NVIDIA GTX 1080 (at both 1080p and 2160p)
AMD Radeon RX 6700 XT (at 1080p–thanks to Zoey for the stats!)
NVIDIA GTX 1060 (thermally constrained laptop, 1080p only)
Intel UHD 620 (same thermally constrained laptop)

All statistics collected with 8x8 light tiles.

To make things easier to read, I’ve reproduced the most important GPU times below. All times are in milliseconds:

Measurement	(A) GTX 1080 3840x2160	(B) GTX 1080 1920x1080	(C) RX 6700 XT 1920x1080	(D) GTX 1060 1920x1080	(E) UHD 620 1920x1080
FillLightLinkedList	0.38	0.10	0.17	0.23	1.05
OpaquePass	8.77	2.71	4.18	7.57	25.93
ParticleRender	2.06	0.64	1.19	1.80	7.43

It’s hard to put a ton of stock in the absolute numbers here without something to compare to, but nothing here is too surprising and I’m pretty happy overall.

The GTX 1080 results for 2160p (A) are roughly 4x the results from 1080p on the same system (B), which is what you’d expect at quadruple the number of pixels.

The more modest GTX 1060 (D) performs sensibly as well, on par with the GTX 1080 @ 2160p (A).

I was a little surprised by the RX 6700 XT (C). It did fine, but I expected to see it do better considering it’s 5 years newer than the NVIDIA cards. A casual perusal of benchmarks seems to agree that the RX 6700 XT should probably have beaten a GTX 1080, so this is probably worth looking into.

The Intel UHD 620 (E) performs poorly. It’s an anemic iGPU in an already somewhat constrained i7-8650U, so this doesn’t come as much of a surprise. It does OK at filling out the light linked list, but less so at actually rendering. More work is necessary to determine exactly why this is, whether it’s due to the PBR lighting calculations or the actual light linked list traversal.

As a bit of an aside, it’s interesting to see the high present time of nearly 4 ms for the GTX 1060 (D). This GPU lives across a PCIe 3.0 x4 bus and relies on the Intel GPU to present its output and it shows.

Out of curiosity, I also created a worst case scenario scene which has 256 full-screen lights.

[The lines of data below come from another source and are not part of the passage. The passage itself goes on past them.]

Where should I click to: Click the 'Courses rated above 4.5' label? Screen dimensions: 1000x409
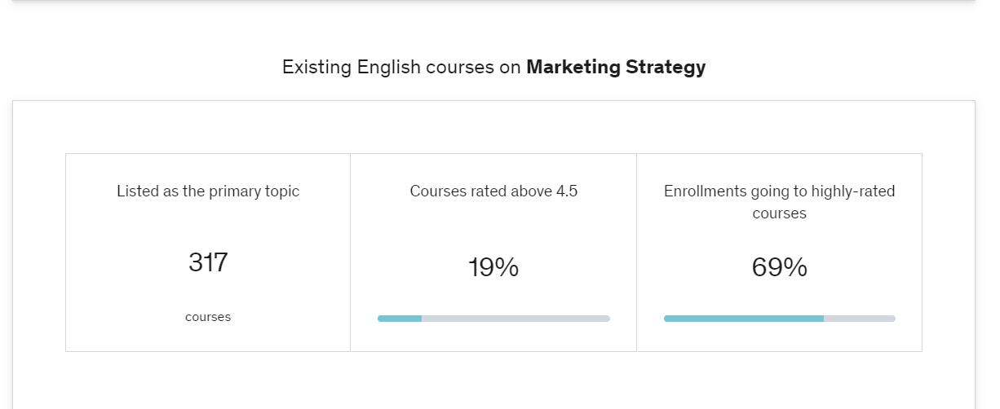493,191
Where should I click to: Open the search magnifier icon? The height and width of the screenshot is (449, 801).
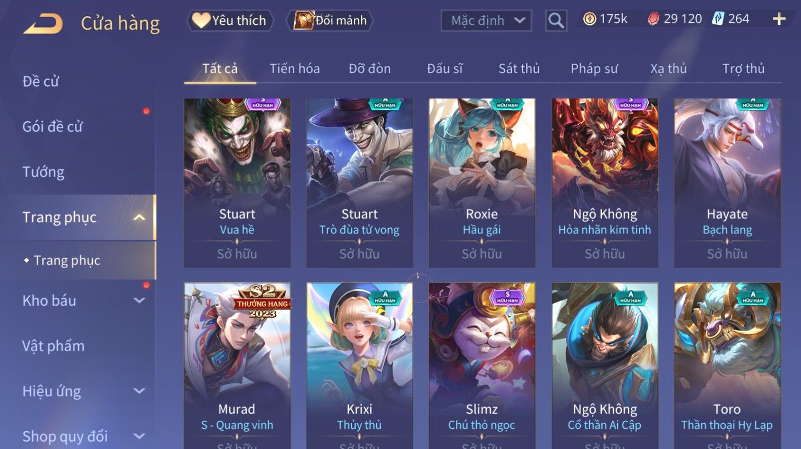tap(556, 21)
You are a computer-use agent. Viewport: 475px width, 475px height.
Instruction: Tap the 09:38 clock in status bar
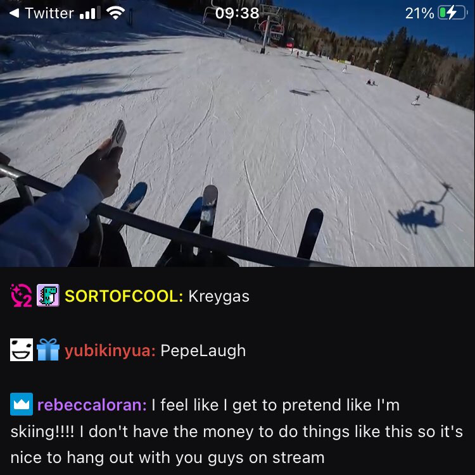238,13
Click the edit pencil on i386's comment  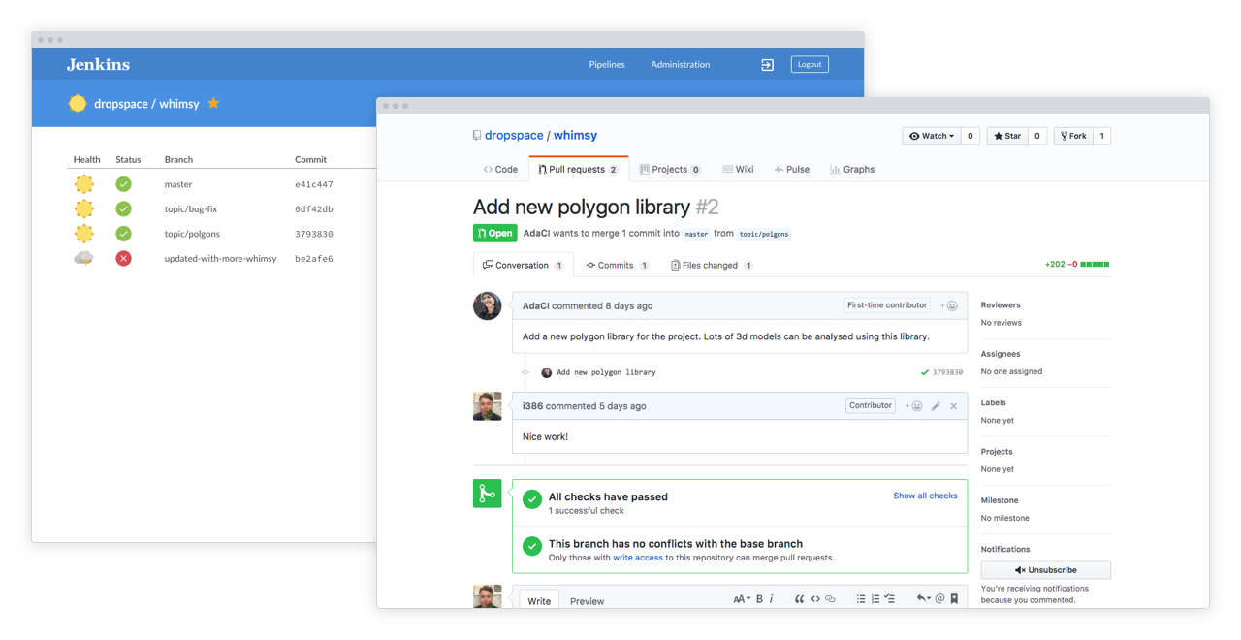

(I’ll save your eyeballs from being subjected to what that looked like.)

Nothing too surprising here, the worst case is indeed pretty bad. This is the equivalent of an old-school forward pipeline looping through all 256 lights…except it’s through a linked list instead of a constant buffer.

It is mildly interesting to see though just how little the light fill step takes even under these conditions.

In the future I would like to go more in-depth with performance analysis. In particular it’d be interesting to know how much of the cost in the opaque/particle passes is coming from the list traversal and how much is coming from PBR lighting calculations. I’d also be interested in testing some other older GPUs, and maybe figuring out what exactly is tripping up the Intel GPU.

Everything else

One of the benefits of LvLLL is that it works well with transparent materials. To demonstrate this in ThreeL, I implemented a compute-based particle system to create a plume of smoke.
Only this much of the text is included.